When asked why he brought it up, Pearl responded:

“It starts with my faith, and it starts with us answering the question ‘Why has God blessed Auburn and this basketball team the way he has all season long?’ and honestly, it’s I think to put us on a platform,” Pearl said. “This Jewish American loves his country more than anything else. At the same time over in Israel, that’s our ancestral homeland for the Jewish people, and it’s under attack.”

That war has become widely debated across the U.S., with many public figures letting their opinions be known. Some professors from the University of Alabama and Samford University said the conflict is complex and that an understanding of the region’s history is needed to better grasp what the current war is about.

“People get in their silos, and they get in their own social media world, and it’s hard to get good accounts,” said Fred Shepherd, a political science professor at Samford.

Shepherd said on one hand, it’s good for Pearl to take stances on issues he’s passionate about, like the Israel-Gaza conflict, and be a model for his players about standing up for what you believe in.
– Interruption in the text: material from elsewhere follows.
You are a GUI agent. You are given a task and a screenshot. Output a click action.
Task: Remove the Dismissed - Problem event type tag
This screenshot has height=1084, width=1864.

Shepherd said, however, some of Pearl’s comments over the years have painted him as a partisan figure.

“While I credit him for broadening his world and talking about these issues, the fact that just about the same time, he posted something about the two-state solution of Palestine and Israel being dead, and he’s closely identified with a president that is empowering extremists in Israel,” Shepherd said. “I would be even more pleased if coach Pearl would speak up on behalf of the many, many Palestinians who have lost their lives as well.”

Daniel Levine is the Aaron Aronov Chair of Judaic Studies at the University of Alabama. As a teacher of the Israel-Gaza conflict, he said students can often have inherited beliefs of the war that are antisemitic or Islamophobic, even though the students themselves may not be.

“We live in a society that does not know how to talk about these things very well, and we are products of that society. So part of our job is to become more aware of those things, and that’s difficult to do,” Levine said. “The fact that your beliefs may not be the same as someone else’s, that’s just a fact politically, right? So you will see people who love Israel or people who love Palestine or people who love both or people who love neither decompensate over all sorts of things happening around this conflict, and that will tell you something about where their sensitivities are or where your sensitivities are. In those sensitivities, you are part of the conflict.”

Levine said one of the reasons the Israel-Gaza conflict is such a politicized topic in the U.S. is because of the parallels it holds to some of our own conflicts.